→ Task instructions: All entries below are to be set down again, identical to the source.

----

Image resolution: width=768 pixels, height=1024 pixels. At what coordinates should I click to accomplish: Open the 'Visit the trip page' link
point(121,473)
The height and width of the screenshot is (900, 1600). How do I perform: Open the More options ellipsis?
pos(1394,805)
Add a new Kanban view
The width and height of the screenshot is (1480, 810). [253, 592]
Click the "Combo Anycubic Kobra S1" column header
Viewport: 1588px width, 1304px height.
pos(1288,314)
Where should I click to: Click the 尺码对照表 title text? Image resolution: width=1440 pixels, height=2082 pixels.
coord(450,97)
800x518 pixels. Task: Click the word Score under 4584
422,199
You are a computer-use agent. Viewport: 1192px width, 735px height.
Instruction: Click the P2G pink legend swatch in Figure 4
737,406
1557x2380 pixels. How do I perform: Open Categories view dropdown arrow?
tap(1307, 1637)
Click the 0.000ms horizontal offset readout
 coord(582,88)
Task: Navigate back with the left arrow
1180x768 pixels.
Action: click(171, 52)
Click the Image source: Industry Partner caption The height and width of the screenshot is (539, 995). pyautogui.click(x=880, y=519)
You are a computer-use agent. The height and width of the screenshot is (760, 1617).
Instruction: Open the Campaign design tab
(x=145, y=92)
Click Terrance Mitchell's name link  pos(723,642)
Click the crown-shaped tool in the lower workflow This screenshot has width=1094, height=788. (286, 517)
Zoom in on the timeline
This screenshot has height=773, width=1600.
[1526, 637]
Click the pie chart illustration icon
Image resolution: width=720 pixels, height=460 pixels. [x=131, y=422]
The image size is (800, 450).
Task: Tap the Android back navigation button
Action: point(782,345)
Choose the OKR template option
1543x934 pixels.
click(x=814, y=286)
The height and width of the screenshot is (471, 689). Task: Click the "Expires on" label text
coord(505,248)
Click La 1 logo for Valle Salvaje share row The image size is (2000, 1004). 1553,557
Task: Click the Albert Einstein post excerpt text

----

→ Expected output:
Image resolution: width=768 pixels, height=1024 pixels. At what coordinates should I click to accomplish: Open the 'Visit the trip page' link
point(121,473)
The height and width of the screenshot is (900, 1600). How do I perform: Open the More options ellipsis?
pos(1394,805)
Add a new Kanban view
The width and height of the screenshot is (1480, 810). [253, 592]
Click the "Combo Anycubic Kobra S1" column header
Viewport: 1588px width, 1304px height.
pos(1288,314)
Where should I click to: Click the 尺码对照表 title text? Image resolution: width=1440 pixels, height=2082 pixels.
coord(450,97)
800x518 pixels. Task: Click the word Score under 4584
422,199
You are a computer-use agent. Viewport: 1192px width, 735px height.
Instruction: Click the P2G pink legend swatch in Figure 4
737,406
1557x2380 pixels. How do I perform: Open Categories view dropdown arrow?
tap(1307, 1637)
Click the 0.000ms horizontal offset readout
 coord(582,88)
Task: Navigate back with the left arrow
1180x768 pixels.
Action: click(171, 52)
Click the Image source: Industry Partner caption The height and width of the screenshot is (539, 995). pyautogui.click(x=880, y=519)
You are a computer-use agent. The height and width of the screenshot is (760, 1617).
Instruction: Open the Campaign design tab
(x=145, y=92)
Click Terrance Mitchell's name link  pos(723,642)
Click the crown-shaped tool in the lower workflow This screenshot has width=1094, height=788. (286, 517)
Zoom in on the timeline
This screenshot has height=773, width=1600.
[1526, 637]
Click the pie chart illustration icon
Image resolution: width=720 pixels, height=460 pixels. [x=131, y=422]
The image size is (800, 450).
Task: Tap the Android back navigation button
Action: point(782,345)
Choose the OKR template option
1543x934 pixels.
click(x=814, y=286)
The height and width of the screenshot is (471, 689). Task: Click the "Expires on" label text
coord(505,248)
Click La 1 logo for Valle Salvaje share row The image size is (2000, 1004). 1553,557
Task: Click the Albert Einstein post excerpt text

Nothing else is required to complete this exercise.